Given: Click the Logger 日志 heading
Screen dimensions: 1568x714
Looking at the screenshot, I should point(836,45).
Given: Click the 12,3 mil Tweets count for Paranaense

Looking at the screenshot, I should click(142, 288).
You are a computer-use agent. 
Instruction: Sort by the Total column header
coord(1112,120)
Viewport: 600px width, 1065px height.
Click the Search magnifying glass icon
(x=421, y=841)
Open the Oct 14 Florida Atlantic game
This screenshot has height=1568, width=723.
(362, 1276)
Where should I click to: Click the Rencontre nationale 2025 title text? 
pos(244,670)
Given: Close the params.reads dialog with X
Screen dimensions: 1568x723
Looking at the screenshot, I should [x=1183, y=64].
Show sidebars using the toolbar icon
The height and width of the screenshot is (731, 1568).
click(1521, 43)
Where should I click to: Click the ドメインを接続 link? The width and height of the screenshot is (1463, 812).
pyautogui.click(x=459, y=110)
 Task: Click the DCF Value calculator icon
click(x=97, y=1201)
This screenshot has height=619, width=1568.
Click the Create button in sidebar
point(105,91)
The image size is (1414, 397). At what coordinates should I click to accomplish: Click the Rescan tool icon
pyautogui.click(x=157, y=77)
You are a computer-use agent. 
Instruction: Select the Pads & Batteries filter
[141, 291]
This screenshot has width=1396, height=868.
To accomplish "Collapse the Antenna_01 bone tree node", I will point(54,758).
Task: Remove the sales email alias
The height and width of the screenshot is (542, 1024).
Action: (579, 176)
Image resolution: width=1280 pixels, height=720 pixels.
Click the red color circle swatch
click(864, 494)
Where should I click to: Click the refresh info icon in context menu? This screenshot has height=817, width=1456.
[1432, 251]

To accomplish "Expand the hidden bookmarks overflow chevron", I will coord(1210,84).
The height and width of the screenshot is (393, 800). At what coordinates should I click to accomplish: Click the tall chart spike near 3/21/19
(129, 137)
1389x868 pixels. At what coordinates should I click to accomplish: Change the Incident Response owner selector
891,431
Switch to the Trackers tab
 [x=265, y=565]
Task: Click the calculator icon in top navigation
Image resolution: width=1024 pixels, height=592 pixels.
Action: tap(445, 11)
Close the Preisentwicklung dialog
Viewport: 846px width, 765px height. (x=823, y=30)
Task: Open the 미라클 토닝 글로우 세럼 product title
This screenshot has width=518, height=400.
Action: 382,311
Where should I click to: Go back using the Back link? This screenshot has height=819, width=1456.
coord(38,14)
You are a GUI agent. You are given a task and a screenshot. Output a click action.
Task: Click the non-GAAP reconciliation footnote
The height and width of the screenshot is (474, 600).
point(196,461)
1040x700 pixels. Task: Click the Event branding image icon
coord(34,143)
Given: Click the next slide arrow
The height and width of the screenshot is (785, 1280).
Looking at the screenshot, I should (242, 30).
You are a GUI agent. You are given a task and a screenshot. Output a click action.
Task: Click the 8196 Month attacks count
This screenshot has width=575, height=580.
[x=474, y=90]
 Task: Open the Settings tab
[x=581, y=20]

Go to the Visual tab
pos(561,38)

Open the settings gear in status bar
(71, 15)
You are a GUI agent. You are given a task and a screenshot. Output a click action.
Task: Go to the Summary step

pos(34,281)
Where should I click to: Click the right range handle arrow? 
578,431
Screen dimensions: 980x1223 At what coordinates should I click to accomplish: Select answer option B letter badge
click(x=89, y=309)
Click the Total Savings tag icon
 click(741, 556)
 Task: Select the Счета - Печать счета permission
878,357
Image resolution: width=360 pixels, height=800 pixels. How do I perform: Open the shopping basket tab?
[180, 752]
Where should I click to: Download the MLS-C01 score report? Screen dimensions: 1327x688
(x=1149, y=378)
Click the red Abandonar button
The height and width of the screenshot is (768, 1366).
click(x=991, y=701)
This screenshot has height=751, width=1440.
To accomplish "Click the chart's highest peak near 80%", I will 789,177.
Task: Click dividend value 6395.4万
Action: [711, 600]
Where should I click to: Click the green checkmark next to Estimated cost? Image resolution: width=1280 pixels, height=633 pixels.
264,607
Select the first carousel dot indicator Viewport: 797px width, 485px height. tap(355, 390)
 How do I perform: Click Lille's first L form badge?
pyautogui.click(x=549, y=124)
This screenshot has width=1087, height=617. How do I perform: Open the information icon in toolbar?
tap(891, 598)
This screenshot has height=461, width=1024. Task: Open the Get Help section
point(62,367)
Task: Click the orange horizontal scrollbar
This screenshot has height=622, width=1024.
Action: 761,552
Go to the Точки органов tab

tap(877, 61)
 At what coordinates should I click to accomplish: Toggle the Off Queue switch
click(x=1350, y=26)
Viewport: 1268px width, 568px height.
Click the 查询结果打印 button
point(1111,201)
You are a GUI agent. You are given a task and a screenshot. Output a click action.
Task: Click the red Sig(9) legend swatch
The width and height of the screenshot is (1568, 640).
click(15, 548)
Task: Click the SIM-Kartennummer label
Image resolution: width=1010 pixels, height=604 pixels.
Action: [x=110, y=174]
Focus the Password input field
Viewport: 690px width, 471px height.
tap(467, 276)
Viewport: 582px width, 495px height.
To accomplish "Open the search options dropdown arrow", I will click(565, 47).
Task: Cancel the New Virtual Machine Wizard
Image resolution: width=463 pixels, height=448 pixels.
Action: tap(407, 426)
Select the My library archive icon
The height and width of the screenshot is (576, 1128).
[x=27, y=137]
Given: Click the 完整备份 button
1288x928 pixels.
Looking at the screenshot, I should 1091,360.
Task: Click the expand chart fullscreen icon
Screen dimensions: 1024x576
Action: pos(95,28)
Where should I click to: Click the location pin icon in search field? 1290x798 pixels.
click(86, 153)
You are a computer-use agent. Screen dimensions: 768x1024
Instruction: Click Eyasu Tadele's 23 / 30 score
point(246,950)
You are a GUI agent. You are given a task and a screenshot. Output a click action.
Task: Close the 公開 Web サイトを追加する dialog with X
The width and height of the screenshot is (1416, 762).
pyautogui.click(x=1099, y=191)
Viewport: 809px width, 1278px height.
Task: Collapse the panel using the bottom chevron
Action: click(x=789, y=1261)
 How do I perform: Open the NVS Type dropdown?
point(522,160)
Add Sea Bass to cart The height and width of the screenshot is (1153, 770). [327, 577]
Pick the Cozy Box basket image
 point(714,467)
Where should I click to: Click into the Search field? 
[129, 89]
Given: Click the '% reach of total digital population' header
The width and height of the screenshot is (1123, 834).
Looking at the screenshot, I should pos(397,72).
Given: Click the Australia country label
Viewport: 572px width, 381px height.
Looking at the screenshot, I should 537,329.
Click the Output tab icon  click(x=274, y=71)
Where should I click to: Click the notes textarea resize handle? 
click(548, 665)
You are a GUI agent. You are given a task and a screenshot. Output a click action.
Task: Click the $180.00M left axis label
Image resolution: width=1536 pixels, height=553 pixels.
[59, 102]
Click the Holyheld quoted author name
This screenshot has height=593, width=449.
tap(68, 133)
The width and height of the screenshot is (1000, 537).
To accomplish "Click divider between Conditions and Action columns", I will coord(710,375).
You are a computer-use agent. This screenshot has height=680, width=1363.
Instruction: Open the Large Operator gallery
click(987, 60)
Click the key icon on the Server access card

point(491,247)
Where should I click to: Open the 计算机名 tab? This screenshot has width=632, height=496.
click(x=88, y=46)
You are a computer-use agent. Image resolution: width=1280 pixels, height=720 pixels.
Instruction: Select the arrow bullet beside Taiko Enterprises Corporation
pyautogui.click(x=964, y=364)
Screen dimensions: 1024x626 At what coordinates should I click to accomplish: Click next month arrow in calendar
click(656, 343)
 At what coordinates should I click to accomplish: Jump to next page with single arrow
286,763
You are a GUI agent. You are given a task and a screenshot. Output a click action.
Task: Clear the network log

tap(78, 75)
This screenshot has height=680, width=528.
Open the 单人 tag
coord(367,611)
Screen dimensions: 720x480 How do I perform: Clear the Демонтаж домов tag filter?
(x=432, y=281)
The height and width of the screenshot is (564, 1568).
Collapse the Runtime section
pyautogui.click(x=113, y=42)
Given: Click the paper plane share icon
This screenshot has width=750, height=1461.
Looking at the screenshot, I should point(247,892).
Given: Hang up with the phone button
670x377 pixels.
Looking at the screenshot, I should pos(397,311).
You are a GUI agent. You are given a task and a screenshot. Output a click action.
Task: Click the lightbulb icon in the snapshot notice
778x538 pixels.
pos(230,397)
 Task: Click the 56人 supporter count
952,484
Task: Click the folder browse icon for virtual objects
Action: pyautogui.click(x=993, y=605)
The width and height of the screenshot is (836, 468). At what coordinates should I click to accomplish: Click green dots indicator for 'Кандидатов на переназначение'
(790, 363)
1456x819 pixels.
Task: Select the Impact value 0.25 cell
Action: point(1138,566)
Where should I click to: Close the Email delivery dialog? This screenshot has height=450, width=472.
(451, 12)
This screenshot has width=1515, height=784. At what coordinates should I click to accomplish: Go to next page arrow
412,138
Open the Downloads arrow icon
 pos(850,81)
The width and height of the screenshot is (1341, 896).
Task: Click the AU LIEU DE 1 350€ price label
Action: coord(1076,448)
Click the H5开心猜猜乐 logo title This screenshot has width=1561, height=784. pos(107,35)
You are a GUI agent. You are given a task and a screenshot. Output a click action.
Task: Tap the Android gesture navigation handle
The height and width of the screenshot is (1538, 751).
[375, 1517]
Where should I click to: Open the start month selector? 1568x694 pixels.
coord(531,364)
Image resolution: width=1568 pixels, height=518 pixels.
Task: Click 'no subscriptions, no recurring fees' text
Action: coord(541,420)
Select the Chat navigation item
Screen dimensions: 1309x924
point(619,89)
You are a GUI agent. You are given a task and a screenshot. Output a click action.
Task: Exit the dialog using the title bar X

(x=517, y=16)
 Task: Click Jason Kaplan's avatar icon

_____

_Description of the task_.
Going back to the entries above, set down exactly the lines that begin at the one with "You are a computer-use agent. Screen" and end at the one with "Task: Close the 公開 Web サイトを追加する dialog with X", both included, and nothing else.

_Task solution_.
You are a computer-use agent. Screen dimensions: 768x1024
Instruction: Click Eyasu Tadele's 23 / 30 score
point(246,950)
You are a GUI agent. You are given a task and a screenshot. Output a click action.
Task: Close the 公開 Web サイトを追加する dialog with X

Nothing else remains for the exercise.